As the 911s age, the tendency is to find them with worn out bushings, particularly the sway bar bushings. On the 1974 and later cars, the front and rear sway bars were mounted to the suspension and ran underneath the body of the car. Replacement of the rear bushings is a relatively simply process, but the replacement of the front ones requires a bit more effort.
The first step in replacing your bushings is to figure out if they need to be replaced. Carefully inspect them for cracking, and also check to make sure that their inner diameter hugs the sway bar tightly. If they do not appear to be worn, then simply apply a little bit of lithium grease inside the bushing. If they are worn, then they will need to be replaced.
Begin the process of replacing the front bushings by jacking up the car, and removing the lower belly pan that covers the steering rack (see Pelican Technical Article: Installing the Turbo Tie Rod Kit). The two rear brackets that hold the center front sway bar bushings (1974+)should come off when you remove the belly pan. Use the sheet metal seam of the car as a point for placing the jack stand: you will need full access to the a-arm and cross member.
Now, remove the bolts that anchor the front of the a-arm to the chassis. Refer to Project 64 for more details. Once you have the front of the a-arm disconnected, loosen and remove the torsion bar adjuster screw. Remove the adjuster lever as detailed in Project 64 as well. Now, loosen and remove the large bolt that holds the cross member to the chassis. Make sure that you are not using the cross member as a support with your jack stand. Removing the bolt in this condition may make the car unstable.
When this bolt is loose, you should be able to pull the a-arm out of the cross member. Let it hang from the ball joint underneath the shock. You should now have enough leeway to maneuver the a-arm so that you can slide the sway bar out of the bushing. Slide the other end of the sway bar out as well once you have one side clear.
The new replacement bushings are split down the middle, so they should easily slide onto the bar and into the bracket that is welded onto the a-arm. Remove the old bushings, and insert the new ones, making sure that you coat the bushings with some white lithium grease on the inside. Place the sway bar into the a-arm on one side, and then into the a-arm on the other side. Reattach the a-arm and torsion bar lever according to the directions in Pelican Technical Article: Replacing/Upgrading Torsion Bars. Bolt up the belly pan underneath the car, and you are done with the front bar.
On the early cars manufactured before 1974, the sway bar runs through the center of the car, not underneath. The replacement of the bushings simply involves the removal of the bar and droplinks. Remove the bar and install the new drop link bushings by pressing them in with a vise. The center bushings for the bar should be sandwiched between the mounting brackets for the sway bar and the inner fender wall. See Project 61 for some additional information on the early sway bars.

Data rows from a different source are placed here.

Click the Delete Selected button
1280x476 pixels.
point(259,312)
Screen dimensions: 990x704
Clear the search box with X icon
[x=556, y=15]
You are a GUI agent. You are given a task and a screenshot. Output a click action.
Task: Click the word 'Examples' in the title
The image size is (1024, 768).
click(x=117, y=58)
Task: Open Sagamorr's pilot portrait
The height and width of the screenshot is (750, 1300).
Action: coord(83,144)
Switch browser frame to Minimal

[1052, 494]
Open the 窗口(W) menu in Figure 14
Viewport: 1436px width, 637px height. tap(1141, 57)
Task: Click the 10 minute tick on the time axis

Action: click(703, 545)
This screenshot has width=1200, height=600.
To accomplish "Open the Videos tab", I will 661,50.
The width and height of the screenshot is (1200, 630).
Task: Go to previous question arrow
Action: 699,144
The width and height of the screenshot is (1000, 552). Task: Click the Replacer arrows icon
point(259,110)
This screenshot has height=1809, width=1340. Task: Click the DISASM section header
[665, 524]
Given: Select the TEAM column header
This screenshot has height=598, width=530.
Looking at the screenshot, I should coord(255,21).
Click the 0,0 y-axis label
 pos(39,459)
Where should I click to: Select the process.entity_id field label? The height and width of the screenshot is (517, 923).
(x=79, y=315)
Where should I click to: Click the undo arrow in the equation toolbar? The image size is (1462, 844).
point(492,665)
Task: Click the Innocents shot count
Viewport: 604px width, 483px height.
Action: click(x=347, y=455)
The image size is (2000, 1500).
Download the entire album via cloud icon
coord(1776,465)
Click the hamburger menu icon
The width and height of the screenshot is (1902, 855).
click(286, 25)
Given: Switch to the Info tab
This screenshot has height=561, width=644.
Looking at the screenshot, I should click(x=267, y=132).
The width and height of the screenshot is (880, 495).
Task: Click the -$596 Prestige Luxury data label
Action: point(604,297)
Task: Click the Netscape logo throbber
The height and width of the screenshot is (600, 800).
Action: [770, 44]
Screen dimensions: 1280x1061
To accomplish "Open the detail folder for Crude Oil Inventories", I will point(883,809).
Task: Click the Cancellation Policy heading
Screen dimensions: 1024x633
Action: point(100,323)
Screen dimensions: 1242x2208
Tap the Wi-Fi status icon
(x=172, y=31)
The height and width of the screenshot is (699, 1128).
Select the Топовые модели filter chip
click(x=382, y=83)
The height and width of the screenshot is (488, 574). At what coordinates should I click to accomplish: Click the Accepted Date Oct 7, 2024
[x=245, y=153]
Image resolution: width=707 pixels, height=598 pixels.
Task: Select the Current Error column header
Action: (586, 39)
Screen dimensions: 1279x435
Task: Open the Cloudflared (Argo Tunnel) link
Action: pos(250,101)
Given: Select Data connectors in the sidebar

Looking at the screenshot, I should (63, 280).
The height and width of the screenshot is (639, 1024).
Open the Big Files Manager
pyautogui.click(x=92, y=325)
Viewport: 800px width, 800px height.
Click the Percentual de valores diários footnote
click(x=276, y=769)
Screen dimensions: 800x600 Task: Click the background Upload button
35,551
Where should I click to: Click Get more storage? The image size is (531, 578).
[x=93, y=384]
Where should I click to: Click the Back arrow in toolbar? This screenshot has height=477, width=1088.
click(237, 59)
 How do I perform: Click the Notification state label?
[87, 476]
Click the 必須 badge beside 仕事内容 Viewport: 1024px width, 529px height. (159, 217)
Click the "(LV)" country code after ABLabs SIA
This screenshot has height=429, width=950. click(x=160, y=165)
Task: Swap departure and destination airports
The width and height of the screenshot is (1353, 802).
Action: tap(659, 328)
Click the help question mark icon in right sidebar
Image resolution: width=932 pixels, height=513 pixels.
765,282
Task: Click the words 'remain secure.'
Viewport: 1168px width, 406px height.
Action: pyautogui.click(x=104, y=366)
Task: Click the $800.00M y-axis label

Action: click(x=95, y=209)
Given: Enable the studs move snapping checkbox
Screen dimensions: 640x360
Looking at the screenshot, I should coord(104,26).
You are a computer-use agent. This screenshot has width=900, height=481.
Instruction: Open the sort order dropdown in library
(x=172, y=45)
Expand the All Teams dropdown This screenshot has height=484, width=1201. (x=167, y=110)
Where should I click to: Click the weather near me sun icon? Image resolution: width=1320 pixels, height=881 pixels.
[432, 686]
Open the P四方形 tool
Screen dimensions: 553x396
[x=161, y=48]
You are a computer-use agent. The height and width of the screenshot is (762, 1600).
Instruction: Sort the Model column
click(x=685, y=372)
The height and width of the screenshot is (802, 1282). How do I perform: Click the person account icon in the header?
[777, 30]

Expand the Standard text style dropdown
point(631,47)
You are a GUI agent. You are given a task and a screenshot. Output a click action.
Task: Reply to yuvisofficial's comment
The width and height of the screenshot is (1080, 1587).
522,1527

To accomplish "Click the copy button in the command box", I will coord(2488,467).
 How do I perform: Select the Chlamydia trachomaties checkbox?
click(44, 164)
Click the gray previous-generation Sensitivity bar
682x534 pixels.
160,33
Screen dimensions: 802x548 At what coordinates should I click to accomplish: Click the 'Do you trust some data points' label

The rear bar is much simpler. Starting in 1978 cars, all six of the rear bushings are held in with bolts that can be easily removed. To replace the bushings, simply unbolt the brackets that hold them in. The small rear drop links are held in with bolts too, and can be removed simply by removing the bolts.
The earlier cars didn't have bolts, but instead had droplinks that pushed onto large balls on each end. Removal of these droplinks sometimes requires quite a bit of force to pull them off. Use a pair of vise-grips or channel locks on the droplinks for more leverage. Remove the older, worn out bushings and replace them with brand new ones, keeping in mind to spread some grease on the inside of them.
The rear sway bar bracket on the later cars is quite notorious for cracking and breaking. If you are experiencing an annoying rattle coming from your rear suspension, then you might want to check this bracket. Shake the rear sway bar, and see if the bracket is loose. There is an upgraded factory bracket for the rear sway bar that can easily be welded into the original mounting spot on the chassis, and should be significantly stronger than the original mount.
The front sway bar bushings are mounted on the a-arms and a bracket that attaches to the mounting points for the rear belly pan. The a-arm sway bar bushings are inserted into a metal bracket that is welded onto the top of the a-arm. The arrow points to the bolt that attaches the a-arm to the cross member. This is one of the bolts that needs to be removed in order gain enough maneuverability to remove the sway bar from the a-arm bushing.
The rear sway bar is attached to the car chassis with a large bracket that has a tendency to break. The drop links (shown by arrow) for the sway bar contain two rubber bushings that wrap around two mounting bolts. Replacement of these bushings simply involves the removal of the bolts, and the substitution of the old bushings with the new ones.